As with other Argento giallos, the accent in "Deep Red" is on the visuals: the artsy sets, the garish lighting, the tendency for the camera to dwell on brutal details. Images are stark, with high contrast in lighting. And there's lots of visual symmetry. Emotionally, "Deep Red" is cold, entirely appropriate, given that the theme relates to the psychological coldness of a killer.
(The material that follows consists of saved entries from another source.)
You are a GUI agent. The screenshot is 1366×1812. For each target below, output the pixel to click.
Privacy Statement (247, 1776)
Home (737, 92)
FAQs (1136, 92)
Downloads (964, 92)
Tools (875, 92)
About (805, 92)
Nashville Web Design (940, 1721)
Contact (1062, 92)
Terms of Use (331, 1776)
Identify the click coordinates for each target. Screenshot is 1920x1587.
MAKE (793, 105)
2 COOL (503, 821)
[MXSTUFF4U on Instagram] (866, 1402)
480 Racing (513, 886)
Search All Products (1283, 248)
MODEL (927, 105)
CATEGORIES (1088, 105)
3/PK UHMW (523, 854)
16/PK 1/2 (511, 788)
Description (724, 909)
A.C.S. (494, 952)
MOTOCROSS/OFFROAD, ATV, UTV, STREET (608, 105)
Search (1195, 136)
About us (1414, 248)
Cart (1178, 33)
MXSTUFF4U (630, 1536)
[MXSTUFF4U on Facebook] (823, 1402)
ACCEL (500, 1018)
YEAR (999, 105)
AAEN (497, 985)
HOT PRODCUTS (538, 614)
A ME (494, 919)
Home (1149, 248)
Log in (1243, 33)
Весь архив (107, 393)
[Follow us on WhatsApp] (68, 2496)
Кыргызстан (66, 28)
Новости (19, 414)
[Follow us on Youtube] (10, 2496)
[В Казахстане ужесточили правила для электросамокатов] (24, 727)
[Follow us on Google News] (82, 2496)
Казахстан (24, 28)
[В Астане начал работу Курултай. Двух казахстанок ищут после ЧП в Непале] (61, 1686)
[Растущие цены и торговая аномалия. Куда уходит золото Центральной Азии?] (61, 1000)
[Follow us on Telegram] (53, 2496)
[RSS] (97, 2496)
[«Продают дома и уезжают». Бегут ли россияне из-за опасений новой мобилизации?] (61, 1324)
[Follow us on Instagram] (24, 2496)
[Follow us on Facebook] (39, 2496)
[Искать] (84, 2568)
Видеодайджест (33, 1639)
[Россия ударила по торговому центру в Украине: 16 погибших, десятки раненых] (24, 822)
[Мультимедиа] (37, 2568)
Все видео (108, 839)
But unlike "Suspiria", wherein the story is almost irrelevant, "Deep Red" has an intriguing premise, with a plot that, although slow to get going, is nevertheless coherent, and builds to a riveting finale. I was quite surprised at who the killer was. Clues are very subtle, but they're there, if you know where to look. There's a nifty plot twist toward the film's end. I like the visuals in all of the Argento films I have seen. But "Deep Red", more than others, has a better developed story line. As such, the film is my second favorite Argento giallo. My personal favorite is "The Bird With The Crystal Plumage".
Weak dialogue and weak characterization permeate Argento's films. But his fans don't seem to mind. I certainly don't. What I did find annoying in "Deep Red" was the background music. Most viewers like the sound of Goblin. But to me, the music was too frantic, and not really suitable for a thriller.
There are few contemporary horror films that compare to those of Dario Argento. His giallos are: Gothic, brutal, impressionistic, artistic, and sometimes surreal. "Deep Red" is one of the best.